A 36-year-old woman was admitted to the hospital for a second manic episode. She was first treated with diazepam, 30 mg/day, to manage agitation, and divalproex sodium, 1,000 mg/day, was added as an antimanic medication. As her clinical state worsened over the next 3 days, divalproex sodium was increased to 1,500 mg/day and olanzapine, 10 mg/day, was added. Adding an antipsychotic while gradually increasing the dose of valproate acid is recommended in the absence of signs of improvement.2 When this latest combination was started on day 4, the patient became drowsy, and therefore diazepam was stopped. However, her clinical state continued to worsen. The next morning, she gradually became comatose. All treatment was stopped, and a physical exam was performed. Electrolytes as well as liver and renal function tests were normal. Her serum valproate acid level remained in the therapeutic range according to clinical indications, at 120 mg/liter (plasma concentration for clinical response: 45–125 mg/liter).3,4 The ammonia level was 26 μmol/L [laboratory range: 11–48 μmol/liter]. Previous findings included normal brain computed tomography. Her serum valproate acid dropped to 77 mg/L, and she was deeply comatose and in a nonreactive state some hours later.
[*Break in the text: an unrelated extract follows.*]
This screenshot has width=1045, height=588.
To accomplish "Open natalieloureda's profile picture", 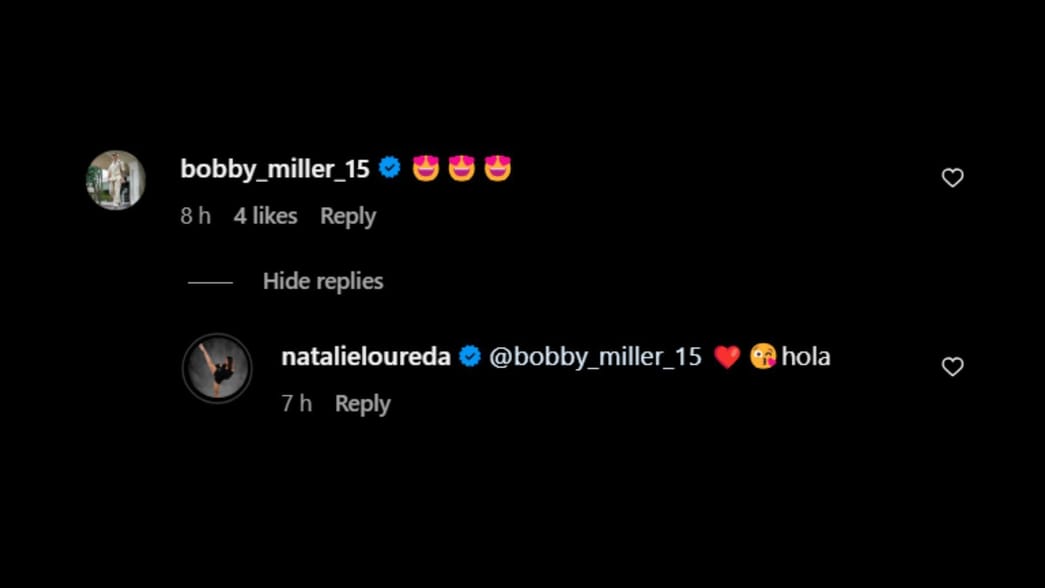I will tap(217, 368).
An EEG was performed and showed severe encephalopathy (Figure 1; panel A). She was transferred to the medical intensive care unit where she was intubated. Twenty-four hours later, after all the treatments had been discontinued, she completely recovered. Olanzapine alone was reintroduced within 48 hours and no side effects occurred. The EEG performed 12 days after the encephalopathy was normal (Figure 1; panel B). The patient was discharged taking 20 mg/day olanzapine alone.
(A) Divalproate associated with olanzapine and diazepam led to encephalopathy: the EEG showed generalized slowing with continuous bilateral delta activity (2–3 c/s). (B) 12 days later, after divalproate and diazepam had been discontinued, olanzapine alone was being administered: EEG normalization.
This case provides evidence that an association of psychotropic drugs including valproate acid can lead to severe encephalopathy without toxic accumulations of ammonia. The main hypotheses that we put forward to explain the event are pharmacodynamic and pharmacokinetic interactions between the drugs. First, the psychotropic effects of these three drugs may be potentiated by their association and may induce deeper sedation. Second, valproate acid, olanzapine, and diazepam are strongly bound to plasma protein (80%–95%, 93%, and 98%–99%, respectively).5 This association of psychotropics may have saturated the binding sites of plasma proteins and thus increased the free fraction of these drugs, especially for valproate acid, whose free fraction increases with high dosages (10% at 40 mg/L to 18.5% at 130 mg/L).4 Since only the free fraction of drugs can penetrate the CSF, the interaction described may result in an overdose leading to neurologic toxicity. The serum valproate acid dosages (the total of free and bound fraction) at their appropriate levels may have hidden the overdose. Reducing doses of valproate acid would probably have prevented this neurologic adverse event. This case illustrates that associations of such antimanic medications must be used with caution.